_QUÉ SE PIDE_
(A) Según el texto sobre el mapa de Peters, ¿en qué año publicó Gerardus Mercator su mapa?
(B) Copia sin cambios del texto sobre el mapa de Peters el fragmento que va desde "Esta deficiencia del" hasta "millones de copias.".

_TEXTO PARA ANALIZAR_
----------------
Durante su vida, Peters señaló las implicaciones políticas del mapeo, una actividad impregnada, según él, de la dinámica de poder. De acuerdo con Peters, el mapamundi al que estamos acostumbrados –común en atlas escolares y adoptado por Google Earth–, llamado Mapa Mercator, representa de modo injusto el tamaño de ciertos países, sobre todo de los subdesarrollados. Gerardus Mercator, su creador, lo publicó en 1569, y desde entonces es la guía utilizada por los navegantes dada su representación acertada de las formas continentales y, por ello, de las líneas de travesía. Sin embargo, dicho mapa aumenta la escala de los objetos hacia los polos (por regla general, naciones desarrolladas) y achica los que están en torno al Ecuador (casi siempre países pobres).

Esta deficiencia del Mapa Mercator es notoria en el “problema de Groen-landia”, consistente en que dicha isla aparenta ser del mismo tamaño que África, pero este continente es catorce veces más grande.

Peters aboga por un espejo realista que sea imparcial y justo al tiempo de reflejarnos. Por eso su proyección –una de las imágenes más debatidas de la cartografía, e incluso del mundo– surge en contraposición al Mapa Mercator, y se precia de representar acertadamente el área de cada país sin reparar en su PIB, su poder militar o su influencia cultural –ni tampoco, ay, en las necesidades de navegación–, por lo que se ha convertido en bandera del pensamiento de izquierda: este mapa condensa una lucha social que exige equidad en el retrato del mundo, y resulta tan cautivante que ha vendido, a la fecha, más de ochenta millones de copias.
----------------
_FILAS EXTRAÍDAS_
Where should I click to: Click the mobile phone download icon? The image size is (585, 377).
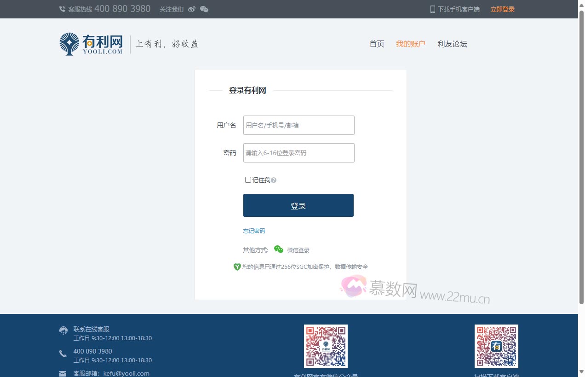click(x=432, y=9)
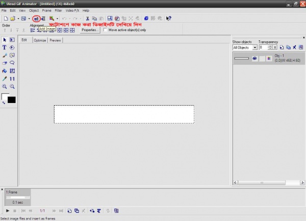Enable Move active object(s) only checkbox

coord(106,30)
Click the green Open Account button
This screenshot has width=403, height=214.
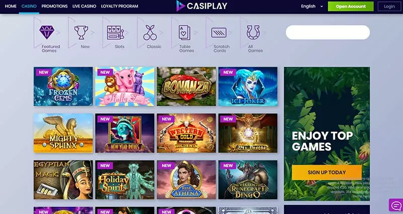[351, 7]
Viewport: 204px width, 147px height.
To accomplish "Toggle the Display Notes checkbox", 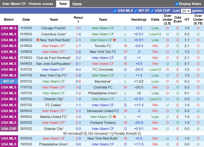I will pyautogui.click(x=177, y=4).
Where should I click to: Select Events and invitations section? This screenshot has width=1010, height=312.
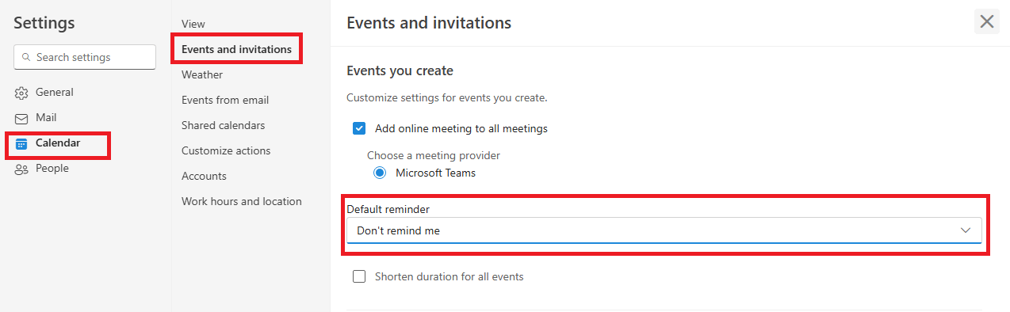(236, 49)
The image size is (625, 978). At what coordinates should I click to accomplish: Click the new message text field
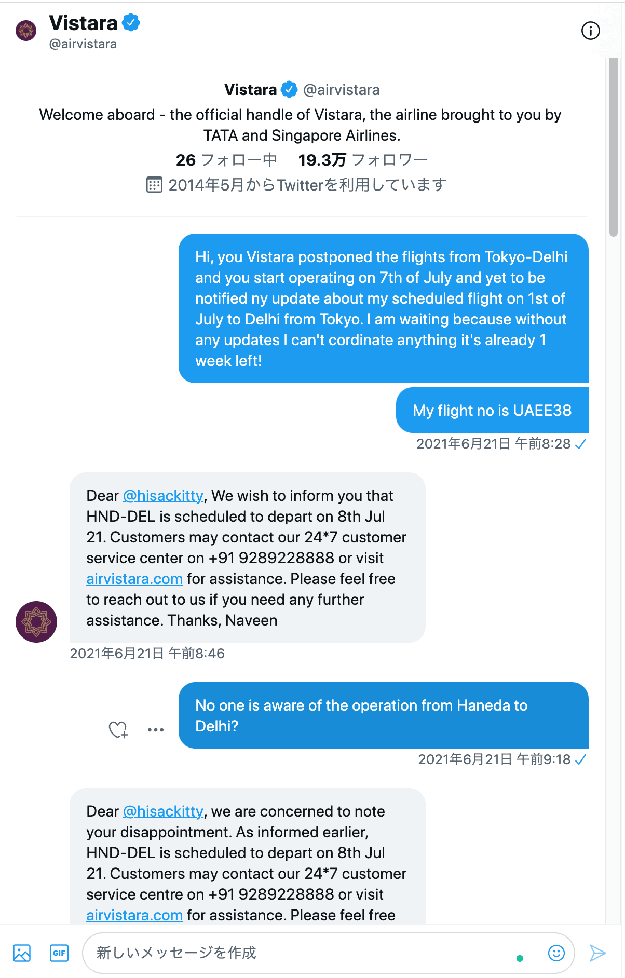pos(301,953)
----------------
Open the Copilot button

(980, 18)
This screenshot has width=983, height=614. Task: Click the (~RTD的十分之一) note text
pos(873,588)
----------------
_TUS RESPUESTAS_
(A) En 1569.

(B)
Esta deficiencia del Mapa Mercator es notoria en el “problema de Groen-landia”, consistente en que dicha isla aparenta ser del mismo tamaño que África, pero este continente es catorce veces más grande.

Peters aboga por un espejo realista que sea imparcial y justo al tiempo de reflejarnos. Por eso su proyección –una de las imágenes más debatidas de la cartografía, e incluso del mundo– surge en contraposición al Mapa Mercator, y se precia de representar acertadamente el área de cada país sin reparar en su PIB, su poder militar o su influencia cultural –ni tampoco, ay, en las necesidades de navegación–, por lo que se ha convertido en bandera del pensamiento de izquierda: este mapa condensa una lucha social que exige equidad en el retrato del mundo, y resulta tan cautivante que ha vendido, a la fecha, más de ochenta millones de copias.